→ 求められること
牛乳アレルギーと人工乳についての文章を、最後の文のあとから書き進めてもらえますか。

→ 提示された文章
崎原らの論文の概略を以下に示す。この研究は、乳児に少量の人工乳を投与することによって、牛乳アレルギーのリスクを低下させられるかどうかを調べたランダム化比較試験である。504名の乳児がランダムに投与群と回避群に割り振られた。投与群では、生後1か月から2か月間、毎日10ml以上の牛乳由来の人工乳を与えるように養育者に指示した。回避群では、母乳以外のものを与える場合には、大豆を原料とした人工乳を与えるように指示した。生後6か月時に牛乳由来の人工乳を用いて経口食物チャレンジテストを行ったところ、投与群では牛乳アレルギーの発症者が有意に少なかった(投与群0.8%vs回避群6.8%)。この結果により、著者らは「生後1か月から2か月間、牛乳由来の人工乳を毎日与えることは牛乳アレルギーの発症予防になる」と結論づけた。
ここで注意したいのは、崎原らの研究は、母乳だけで育てる群と母乳と人工乳との混合で育てる群とを比較したのではないという点である。回避群であっても、生後3日以内に94%が牛乳由来の人工乳を与えられていた。つまり、回避群は母乳だけで育つ児の群ではなく、生後1か月以降の2か月間に牛乳由来の人工乳を避けた群であった。崎原らの論文は、出生時から母乳だけで育てるよりも、母乳と牛乳由来の人工乳を与えながらの混合栄養で育てた方が牛乳アレルギーの発症のリスクを下げる、と示したものではない。


3. 産後早期の人工乳使用によるアレルギー疾患発症のリスク

いくつかの先行研究では、適切な支援により産後早期の牛乳由来の人工乳の補足を避けることが、牛乳アレルギーのリスクを下げると示している。例えば、浦島らがアレルギー疾患の家族歴を持つ児を対象に実施したランダム化比較試験 2)では、生後3日間に牛乳抗原を含む人工乳を避けた群は、避けなかった群に比較して、2歳時の牛乳、卵、小麦アレルギーや即時型反応、アナフィラキシー反応の出現率が低かった。2020年5月のヨーロッパアレルギー学会からのシステマティック・レビュー 3)においても、生後1週間に一時的に牛乳由来の人工乳を補足することが牛乳アレルギーのリスクになりうるとされている。崎原らの論文においても、生後3日以内に人工乳を与えられていない31人の乳児全員が、生後6カ月時に牛乳アレルギーを発症していない。以上の研究から、産科施設で牛乳由来の人工乳をルーチンには与えないことで、牛乳アレルギーのリスクを下げられる可能性がある。

→ 与えられた情報

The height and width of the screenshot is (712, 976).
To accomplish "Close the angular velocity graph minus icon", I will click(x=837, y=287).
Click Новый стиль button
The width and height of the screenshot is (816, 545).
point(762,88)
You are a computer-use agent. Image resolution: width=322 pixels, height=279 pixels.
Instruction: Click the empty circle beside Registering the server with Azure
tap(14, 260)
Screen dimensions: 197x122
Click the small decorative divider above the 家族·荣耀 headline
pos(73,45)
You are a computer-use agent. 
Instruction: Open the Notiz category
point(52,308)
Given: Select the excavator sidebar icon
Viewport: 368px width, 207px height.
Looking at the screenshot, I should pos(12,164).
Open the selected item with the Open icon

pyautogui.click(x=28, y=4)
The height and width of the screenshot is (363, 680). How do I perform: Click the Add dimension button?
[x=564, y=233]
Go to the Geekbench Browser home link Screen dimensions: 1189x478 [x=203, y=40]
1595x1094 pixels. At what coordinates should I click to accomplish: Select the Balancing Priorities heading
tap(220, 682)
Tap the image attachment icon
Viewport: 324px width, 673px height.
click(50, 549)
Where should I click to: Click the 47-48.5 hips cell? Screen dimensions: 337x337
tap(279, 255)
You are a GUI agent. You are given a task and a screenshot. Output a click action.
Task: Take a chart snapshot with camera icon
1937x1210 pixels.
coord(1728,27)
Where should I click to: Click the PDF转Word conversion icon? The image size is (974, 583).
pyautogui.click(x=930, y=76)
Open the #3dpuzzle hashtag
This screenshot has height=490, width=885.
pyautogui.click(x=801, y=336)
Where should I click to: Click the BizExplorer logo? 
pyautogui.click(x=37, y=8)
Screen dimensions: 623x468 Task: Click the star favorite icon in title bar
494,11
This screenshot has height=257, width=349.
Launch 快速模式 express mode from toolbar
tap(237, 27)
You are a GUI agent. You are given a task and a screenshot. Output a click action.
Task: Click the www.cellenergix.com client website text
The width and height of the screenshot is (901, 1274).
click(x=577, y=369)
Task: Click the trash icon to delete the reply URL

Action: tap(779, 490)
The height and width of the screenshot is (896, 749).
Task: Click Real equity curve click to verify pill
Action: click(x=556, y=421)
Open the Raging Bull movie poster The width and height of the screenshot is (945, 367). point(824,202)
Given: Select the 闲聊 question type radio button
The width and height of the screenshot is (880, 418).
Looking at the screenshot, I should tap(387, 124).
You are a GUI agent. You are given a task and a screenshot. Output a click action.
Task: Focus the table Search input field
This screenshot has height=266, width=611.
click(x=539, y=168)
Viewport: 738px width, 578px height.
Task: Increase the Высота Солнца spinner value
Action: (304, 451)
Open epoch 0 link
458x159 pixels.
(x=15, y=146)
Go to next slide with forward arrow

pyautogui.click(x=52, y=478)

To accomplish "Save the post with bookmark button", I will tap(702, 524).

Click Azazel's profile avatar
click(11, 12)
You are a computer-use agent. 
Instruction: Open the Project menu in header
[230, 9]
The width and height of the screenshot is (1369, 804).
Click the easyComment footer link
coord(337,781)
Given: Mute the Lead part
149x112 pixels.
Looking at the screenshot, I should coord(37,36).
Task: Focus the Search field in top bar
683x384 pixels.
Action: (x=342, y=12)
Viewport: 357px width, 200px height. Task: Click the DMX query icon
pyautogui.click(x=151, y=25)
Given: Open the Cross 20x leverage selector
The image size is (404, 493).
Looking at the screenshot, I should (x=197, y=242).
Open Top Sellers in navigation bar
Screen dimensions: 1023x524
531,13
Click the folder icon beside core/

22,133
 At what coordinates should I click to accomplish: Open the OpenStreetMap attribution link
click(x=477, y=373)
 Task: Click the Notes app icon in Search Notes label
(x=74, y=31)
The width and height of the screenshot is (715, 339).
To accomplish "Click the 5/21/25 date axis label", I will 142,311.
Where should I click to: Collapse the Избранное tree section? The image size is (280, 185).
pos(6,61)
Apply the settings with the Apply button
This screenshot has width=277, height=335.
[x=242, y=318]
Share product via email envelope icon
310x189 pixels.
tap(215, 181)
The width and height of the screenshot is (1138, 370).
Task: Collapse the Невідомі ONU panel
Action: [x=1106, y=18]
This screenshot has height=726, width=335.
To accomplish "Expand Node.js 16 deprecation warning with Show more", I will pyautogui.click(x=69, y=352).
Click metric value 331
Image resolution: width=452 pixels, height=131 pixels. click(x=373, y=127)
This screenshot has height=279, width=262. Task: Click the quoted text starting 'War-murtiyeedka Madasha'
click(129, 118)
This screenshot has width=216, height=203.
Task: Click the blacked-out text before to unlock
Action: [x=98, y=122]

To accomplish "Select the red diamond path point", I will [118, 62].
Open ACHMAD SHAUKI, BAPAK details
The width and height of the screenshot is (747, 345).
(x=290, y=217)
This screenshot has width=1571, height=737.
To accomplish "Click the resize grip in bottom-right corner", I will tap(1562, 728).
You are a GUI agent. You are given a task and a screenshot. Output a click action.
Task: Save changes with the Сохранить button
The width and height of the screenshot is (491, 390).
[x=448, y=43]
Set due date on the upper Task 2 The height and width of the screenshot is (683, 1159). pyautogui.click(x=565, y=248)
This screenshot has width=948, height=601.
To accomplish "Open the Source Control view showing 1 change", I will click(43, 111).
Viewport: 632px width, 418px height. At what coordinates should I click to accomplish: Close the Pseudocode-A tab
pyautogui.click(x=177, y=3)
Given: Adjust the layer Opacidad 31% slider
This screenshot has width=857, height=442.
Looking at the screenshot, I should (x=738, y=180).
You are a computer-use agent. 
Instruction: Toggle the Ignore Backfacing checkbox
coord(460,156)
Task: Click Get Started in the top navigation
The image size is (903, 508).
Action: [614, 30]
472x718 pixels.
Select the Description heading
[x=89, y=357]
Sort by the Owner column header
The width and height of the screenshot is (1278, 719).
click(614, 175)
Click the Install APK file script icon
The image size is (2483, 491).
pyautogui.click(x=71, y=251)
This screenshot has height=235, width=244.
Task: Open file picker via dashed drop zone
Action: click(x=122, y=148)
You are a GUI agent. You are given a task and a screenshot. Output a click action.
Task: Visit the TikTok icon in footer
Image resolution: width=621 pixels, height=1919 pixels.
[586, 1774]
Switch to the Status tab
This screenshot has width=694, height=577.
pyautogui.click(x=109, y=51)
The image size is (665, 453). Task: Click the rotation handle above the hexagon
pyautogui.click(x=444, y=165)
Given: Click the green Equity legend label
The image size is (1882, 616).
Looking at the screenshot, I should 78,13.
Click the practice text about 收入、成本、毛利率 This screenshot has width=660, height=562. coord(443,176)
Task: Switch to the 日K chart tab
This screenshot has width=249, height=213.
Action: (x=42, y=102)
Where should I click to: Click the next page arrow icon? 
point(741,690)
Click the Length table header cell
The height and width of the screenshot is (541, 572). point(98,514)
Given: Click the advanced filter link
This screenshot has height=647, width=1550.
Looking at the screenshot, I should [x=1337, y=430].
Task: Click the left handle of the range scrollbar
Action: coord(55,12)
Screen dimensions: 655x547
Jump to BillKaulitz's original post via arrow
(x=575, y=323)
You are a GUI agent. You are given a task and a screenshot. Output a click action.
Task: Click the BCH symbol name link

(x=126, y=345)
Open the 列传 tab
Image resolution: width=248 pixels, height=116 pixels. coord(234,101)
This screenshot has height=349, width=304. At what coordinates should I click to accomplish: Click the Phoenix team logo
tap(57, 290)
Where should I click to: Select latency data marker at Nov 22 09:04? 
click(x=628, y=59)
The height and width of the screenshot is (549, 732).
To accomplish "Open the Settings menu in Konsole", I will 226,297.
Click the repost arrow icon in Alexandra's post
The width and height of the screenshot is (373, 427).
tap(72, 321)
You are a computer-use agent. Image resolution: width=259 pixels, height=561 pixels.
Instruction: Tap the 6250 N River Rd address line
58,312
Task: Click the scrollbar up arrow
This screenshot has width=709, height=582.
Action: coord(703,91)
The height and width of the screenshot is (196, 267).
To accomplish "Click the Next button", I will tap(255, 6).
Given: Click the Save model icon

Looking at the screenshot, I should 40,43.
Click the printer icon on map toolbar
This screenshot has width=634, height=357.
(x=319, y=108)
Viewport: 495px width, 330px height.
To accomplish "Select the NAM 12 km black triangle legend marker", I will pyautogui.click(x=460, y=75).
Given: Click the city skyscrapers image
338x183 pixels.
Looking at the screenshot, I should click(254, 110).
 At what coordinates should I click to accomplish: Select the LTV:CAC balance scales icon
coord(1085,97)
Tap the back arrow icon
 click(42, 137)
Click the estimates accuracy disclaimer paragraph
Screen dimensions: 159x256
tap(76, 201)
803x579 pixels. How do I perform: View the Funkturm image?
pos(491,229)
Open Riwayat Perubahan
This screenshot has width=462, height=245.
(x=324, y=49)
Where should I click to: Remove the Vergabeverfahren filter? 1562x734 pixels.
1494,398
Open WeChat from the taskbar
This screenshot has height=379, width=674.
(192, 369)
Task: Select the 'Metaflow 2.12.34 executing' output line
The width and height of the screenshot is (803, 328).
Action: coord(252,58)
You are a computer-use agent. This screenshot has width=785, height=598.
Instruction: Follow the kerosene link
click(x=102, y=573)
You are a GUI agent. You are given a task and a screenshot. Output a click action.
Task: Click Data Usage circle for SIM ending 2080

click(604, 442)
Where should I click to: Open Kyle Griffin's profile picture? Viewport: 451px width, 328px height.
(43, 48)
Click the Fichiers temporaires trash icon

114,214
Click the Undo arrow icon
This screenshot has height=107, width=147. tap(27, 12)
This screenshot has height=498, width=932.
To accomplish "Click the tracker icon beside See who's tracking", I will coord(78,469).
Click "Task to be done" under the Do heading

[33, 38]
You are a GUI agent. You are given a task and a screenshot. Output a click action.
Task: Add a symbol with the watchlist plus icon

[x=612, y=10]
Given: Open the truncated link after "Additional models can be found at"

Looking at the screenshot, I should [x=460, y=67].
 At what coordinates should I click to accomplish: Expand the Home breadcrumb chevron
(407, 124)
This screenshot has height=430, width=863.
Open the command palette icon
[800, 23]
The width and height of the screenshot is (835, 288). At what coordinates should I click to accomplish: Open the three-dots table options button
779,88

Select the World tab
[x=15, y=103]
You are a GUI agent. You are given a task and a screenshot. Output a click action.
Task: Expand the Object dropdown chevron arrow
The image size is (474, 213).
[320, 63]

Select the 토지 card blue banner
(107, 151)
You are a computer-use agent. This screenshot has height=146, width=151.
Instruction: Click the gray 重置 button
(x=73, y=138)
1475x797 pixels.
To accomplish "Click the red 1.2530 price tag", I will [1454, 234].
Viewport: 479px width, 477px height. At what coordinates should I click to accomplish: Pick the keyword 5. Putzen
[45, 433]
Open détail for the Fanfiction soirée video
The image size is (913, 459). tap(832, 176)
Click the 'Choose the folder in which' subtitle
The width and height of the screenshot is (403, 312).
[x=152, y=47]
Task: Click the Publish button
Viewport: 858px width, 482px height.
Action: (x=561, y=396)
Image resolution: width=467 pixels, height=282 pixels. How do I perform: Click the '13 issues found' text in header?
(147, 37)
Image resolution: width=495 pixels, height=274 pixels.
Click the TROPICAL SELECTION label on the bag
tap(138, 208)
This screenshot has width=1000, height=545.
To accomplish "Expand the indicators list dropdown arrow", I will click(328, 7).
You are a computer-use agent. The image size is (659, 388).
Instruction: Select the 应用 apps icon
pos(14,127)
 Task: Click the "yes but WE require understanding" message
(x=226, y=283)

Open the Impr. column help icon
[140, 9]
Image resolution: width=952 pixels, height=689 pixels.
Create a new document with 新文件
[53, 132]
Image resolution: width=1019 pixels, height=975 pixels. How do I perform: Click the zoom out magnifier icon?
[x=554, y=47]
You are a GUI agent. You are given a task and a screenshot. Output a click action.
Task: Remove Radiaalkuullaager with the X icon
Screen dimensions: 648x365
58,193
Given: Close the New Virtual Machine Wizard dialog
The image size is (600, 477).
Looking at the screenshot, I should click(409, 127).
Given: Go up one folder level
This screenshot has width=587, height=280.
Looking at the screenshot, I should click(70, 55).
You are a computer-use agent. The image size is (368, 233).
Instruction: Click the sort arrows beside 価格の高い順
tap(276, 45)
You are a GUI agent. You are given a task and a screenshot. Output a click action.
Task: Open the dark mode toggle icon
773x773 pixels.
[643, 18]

→ 期待される出力
崎原らは、大半が生後早期に牛乳由来の人工乳を与えられていた乳児を対象に研究し、生後1か月以降に牛乳由来の人工乳を与えることで牛乳アレルギーのリスクを下げる可能性を示した。いったん牛乳由来の人工乳を使いはじめた場合は、牛乳由来の人工乳を与え続けたほうが牛乳アレルギーの発症を減少させる可能性を示したと解釈できる。しかし、類似の研究はまだ少なく、生後早期に牛乳由来の人工乳を与えられた児に対して、牛乳由来の人工乳の継続が推奨されるべきとは断定できない。


4. 母親の乳製品摂取が児の牛乳アレルギーのリスクを減らす可能性

母乳で育てている母親が、児が今後食べていくであろう食物を授乳中に適切に摂取していくことが児のアレルギー発症予防になる可能性も示唆されている。アレルゲンがピーナッツの場合、母親が授乳中にピーナッツを摂取し、児も生後12か月以前にピーナッツを摂取開始することで、アレルギーのリスクが下がったという報告 4)がある。その機序として、母乳中のピーナッツ抗原が免疫物質やサイトカインなどの生理活性因子、細菌叢などとともに児の腸管に運ばれ、経口免疫寛容が誘導されたことが推察されている。牛乳アレルギーについても、母乳育児中の母親の牛乳や乳製品の摂取状況も考慮した研究が今後必要になると考えられる。


5. 人工乳を使った臨床試験の倫理的実施についてのガイド

今後、アレルギーの予防やその他のテーマで、人工乳を使った臨床試験が必要となる場合も考えられる。研究での人工乳の使用が、研究参加者の母乳育児を損ない、結果として研究参加者の不利益とならないように、注意深い計画と実施が求められる。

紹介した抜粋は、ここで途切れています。